Considering that in part d it was found that average lung capacity increases with age & that a smaller proportion of younger individuals in the sample smoked than the older students, one possible explanation for the finding in 1c is that the higher mean lung capacity for smokers overall in the sample could be due to a higher age of smokers in the sample, not due to smoking.

It is worth noting also that the sample smoking & nonsmoking mean lung capacity are closer to the mean lung capacity of the 13 & younger & 14-15 year old age groups, reflecting the larger number of younger folks in the sample compare.
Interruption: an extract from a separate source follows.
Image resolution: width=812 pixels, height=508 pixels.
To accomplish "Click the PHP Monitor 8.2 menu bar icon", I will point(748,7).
For fun, I calculated the mean age for smokers & non smokers in the sample, and smokers indeed were older with a mean age of 14.8, compared to a mean non-smoker age of 12.03.

Code
#Mean age smoker vs. non-smoker
df %>%
  group_by(`Smoke`) %>%
  select(`Smoke`, `Age`) %>%
  summarise_all(mean, na.rm = TRUE)
# A tibble: 2 × 2
  Smoke   Age
  <chr> <dbl>
1 no     12.0
2 yes    14.8

#Question 2

##a

To answer these questions I used R more of a calculator, plugging in the frequencies from the HW1 Prior Convictions frequency table to probability equations we learned in class.

The probability that a randomly selected inmate has exactly 2 prior convictions is the P(X=2) which is 0.198.

Code
#Calculating P(X=2)
prob_2_pc = 160/810
prob_2_pc
[1] 0.1975309

##b

The probability that a randomly selected inmate has fewer than 2 prior convictions is the P(X < 2) which is equal to the P(X=0 or 1) which is equal to P(X=0) + P(X=1) which equals a probability of 0.694.

Code
#Calculating P(X<2)
prob_0_pc = 128/810
prob_1_pc = 434/810
prob_less_2_pc = prob_0_pc + prob_1_pc
prob_less_2_pc
[1] 0.6938272

##c

The probability that a randomly selected inmate has 2 or fewer prior convictions is the P(X ≤ 2) which is equal to the P(X=0 or 1 or 2) which is equal to P(X=0) + P(X=1) + P(X=2) which equals a probability of 0.891.

Code
#Calculating P(X≤2)

prob_0_pc = 128/810
prob_1_pc = 434/810
prob_2_pc = 160/810
prob_equal_or_less_2pc = prob_0_pc + prob_1_pc + prob_2_pc
prob_equal_or_less_2pc
[1] 0.891358

##d The probability that a randomly selected inmate has greater than 2 prior convictions is the P(X >2) which is equal to the P(X=3 or 4) which is equal to P(X=3) + P(X=4), which gives a probability of 0.109.

Because probabilities should be cumulative, the probability of having greater than 2 prior convictions & the probability of having 2 or less prior convictions should add up to 1. Therefor, 1 - P(X≤2) should equal P(X >2) which we confirm it does.

Code
#Calculating P(x>2) the first way
prob_3_pc = 64/810
prob_3_pc
[1] 0.07901235
Code
prob_4_pc = 24/810
prob_4_pc
[1] 0.02962963
Code
prob_greater_2_pc = prob_3_pc + prob_4_pc
prob_greater_2_pc
[1] 0.108642
Code
#Calculating P(x>2) the second way
same = 1 - prob_equal_or_less_2pc
same
[1] 0.108642

##e

The expected value for the number of prior convictions is the long term mean of the sample which can be calculated with the equation: 𝐸(𝑋)=𝜇=∑𝑥𝑃(𝑥)

The expected value for number of prior convictions is 1.286

This is not an integer, but means that in the long-term sample mean will be close to 1, which aligns with the frequency table, where 1 is the most frequent number of prior convictions.

Code
#Expected value calc
expected_value = (0 * prob_0_pc) + (1 * (prob_1_pc)) + (2 * (prob_2_pc)) + (3* (prob_3_pc)) + (4 * (prob_4_pc))
expected_value
[1] 1.28642
Code
##Check that mean same

((0*128)+(1*434) + (2*160) + (3*64) + (4*24))/810
[1] 1.28642

##f

To calculate the variance of the sample I used the equation Var(X) = Σx^2p − μ^2, where the mean is the expected value calculated in e.

This gives a variance of 0.856 years squared and a standard deviation of 0.925 years.

Code
#Calculating variance
Variance = (((0^2) * prob_0_pc) + ((1^2)* prob_1_pc) + ((2^2) * prob_2_pc) + ((3^2) * prob_3_pc) + ((4^2) * prob_4_pc)) - (expected_value^2)
Variance
[1] 0.8562353
Code
#Calculating sd from variance
sd = sqrt(Variance)
sd
[1] 0.9253298